It might have been the last place you’d expect anger to erupt against the Bernie Sanders campaign.

But at a Jews for Bernie brunch in New York City, frustration seemed to boil over when some silver-haired Jewish supporters began deriding what they described as the campaign’s lackluster response to perceived missteps by the Democratic presidential candidate on Jewish issues — most recently, the previous week’s interview with the Daily News in which Sanders grossly overestimated the number of Palestinian civilians killed in the 2014 Gaza conflict.

That interview and other Sanders blunders on issues of Jewish concern, several at the event complained, are making it more difficult to make the case to fellow Jews to support the Vermont senator in his bid for the White House.

“I’m very frustrated with the campaign,” said Lisa Harbatkin, 72. “Given where today’s left is on Israel, I felt Bernie was too fuzzy on the Palestinians, but good enough. But as the campaign progressed, I became more upset.

“Sanders has been tone deaf on Gaza. And the interview with the Daily News was appalling,” she said. “He doesn’t go to the AIPAC conference, but he’s going to the Vatican? I mean, come on!”

Sanders passed up an invitation to address last month’s American Israel Public Affairs Committee annual policy conference in Washington, D.C., and his campaign said last week that he’ll be going to Rome to speak at the Vatican.
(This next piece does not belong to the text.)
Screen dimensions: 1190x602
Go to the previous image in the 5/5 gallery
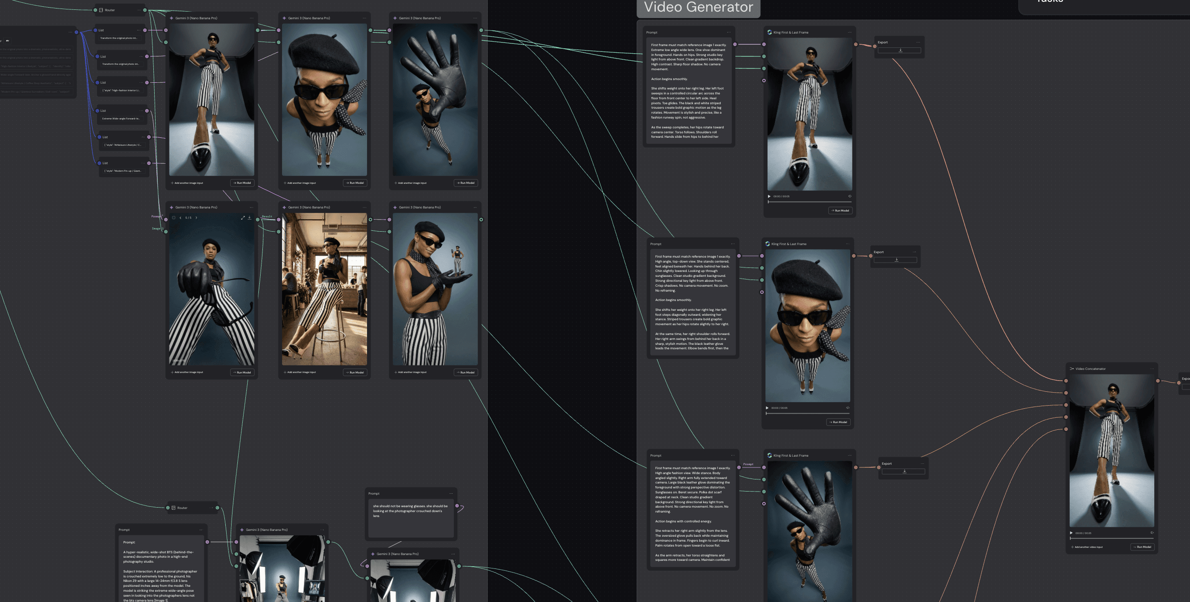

The campaign later clarified that there were no plans for a meeting with the pope.

In the Daily News interview, Sanders said he wasn’t sure of the exact death toll in the Gaza conflict but recalled that 10,000 civilians had been killed and said “Israel’s force was more indiscriminate than it should have been.”
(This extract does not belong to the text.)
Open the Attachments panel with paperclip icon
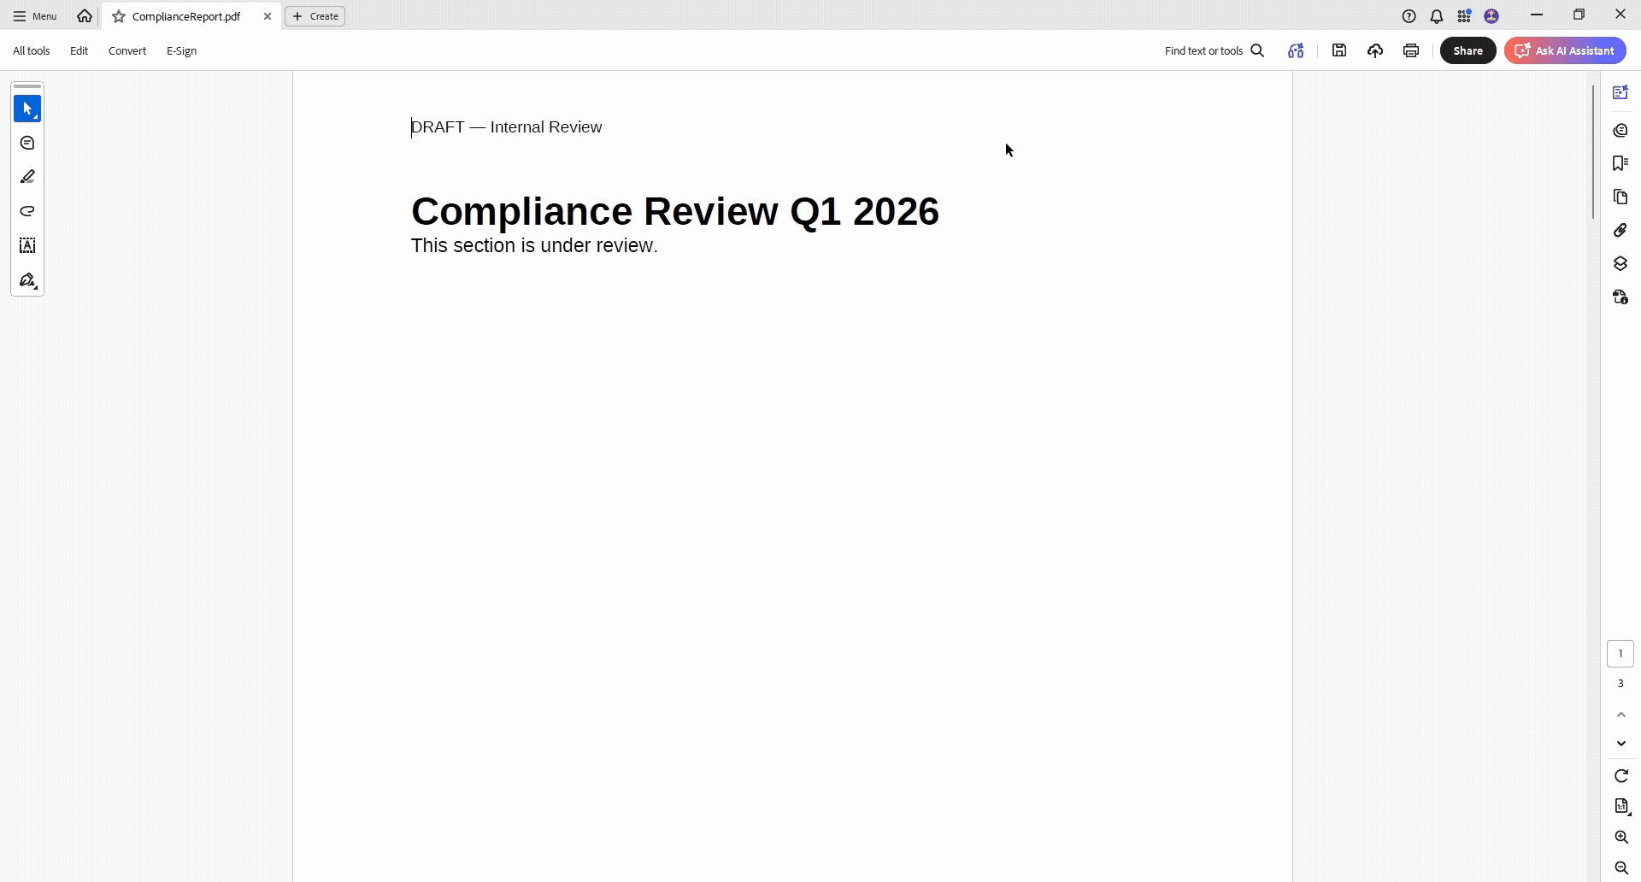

The actual number was 1,462 civilians killed, according to the United Nations. Hamas’ figure was 1,617 civilians; Israel’s estimate was 762.

Following intense criticism, including from Israeli politicians and the Anti-Defamation League, the Sanders campaign issued a statement of clarification noting that Sanders himself had cautioned during the interview that he wasn’t sure of the exact figure, and that when someone later provided the correct number he immediately accepted it.
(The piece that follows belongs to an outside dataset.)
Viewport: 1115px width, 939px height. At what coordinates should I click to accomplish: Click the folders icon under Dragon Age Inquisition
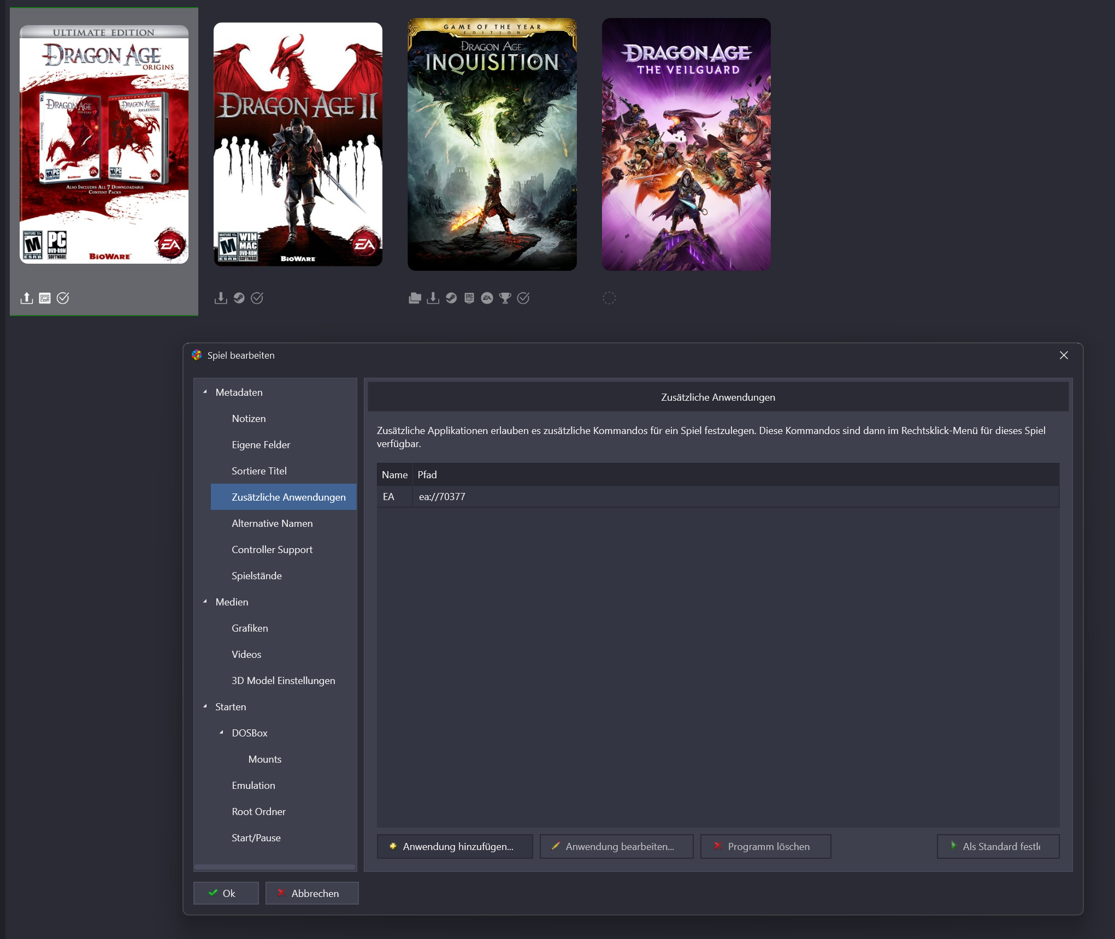(415, 298)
But that didn’t satisfy many of the 70 or so people who showed up at the Jews for Bernie event. The purpose of the April 10 meeting was to help Jewish Sanders supporters coordinate their efforts to promote the Jewish presidential hopeful and get out the vote for the New York primary on April 19.

After some schmoozing amid tables laden with kosher-certified bagels, lox and cream cheese, a few campaign workers made formal remarks and a rabbi for Sanders delivered a topical commentary on the weekly Torah portion. Volunteers then distributed signup sheets to organize door-to-door canvassing and phone calls to New York voters.

But half a dozen Jewish Sanders supporters instead pulled their chairs into a circle to brainstorm bullet points for a flier they said needed to be drafted about why Jews should support Sanders. Sheryl Fetik of Queens said she has spent a lot of time in recent days responding to emails from fellow Jews slamming Sanders’ comments about Gaza. “He wasn’t perfect in what he said, but he knows that Hamas and Hezbollah are terrorist organizations,” she said.

Many of those who attended the event sported Hebrew “Bernie” buttons and said they just wanted to help promote the candidate in the run-up to the primary. This will be New York’s first competitive Democratic presidential primary since 1988, when Jesse Jackson, Michael Dukakis and Al Gore were running for president.

Ari Kamen, the New York state political director for the Working Families Party, which supports Sanders for president, said he believes Sanders has a real shot at winning in the Empire State if volunteers go out and talk to their friends, family and neighbors directly about the issues Sanders champions.

“I grew up in this Jewish environment that really emphasized social and economic justice,” Kamen told the crowd. He cited the sages’ dictum in Pirkei Avot, the Ethics of the Fathers, “It is not your responsibility to complete the work [of perfecting the world,] but neither are you free to desist from it.”

New Yorker Alfred Litman, 67, supports Sanders because the candidate’s values align with his own, particularly on socioeconomics and social justice.

“Bernie is for helping those who need help,” Litman said, adding that his political proclivities are not about Sanders’ religion. “It has nothing to do with his being Jewish. Zero. Because I don’t find him that Jewishly identified, and I am Jewishly identified.”

One young campaign volunteer, Sandy Fox, who organized a kosher Shabbat afternoon event for Sanders in the Crown Heights section of Brooklyn, said in her public remarks that she sees Sanders as a very Jewish candidate.

“When I hear Bernie speak, I hear the echoes of Yiddish-speaking socialists on the Lower East Side,” Fox said before using a Yiddish term meaning “welcoming” and “homey.” “I’ve never seen a more haimish presidential candidate in my life.”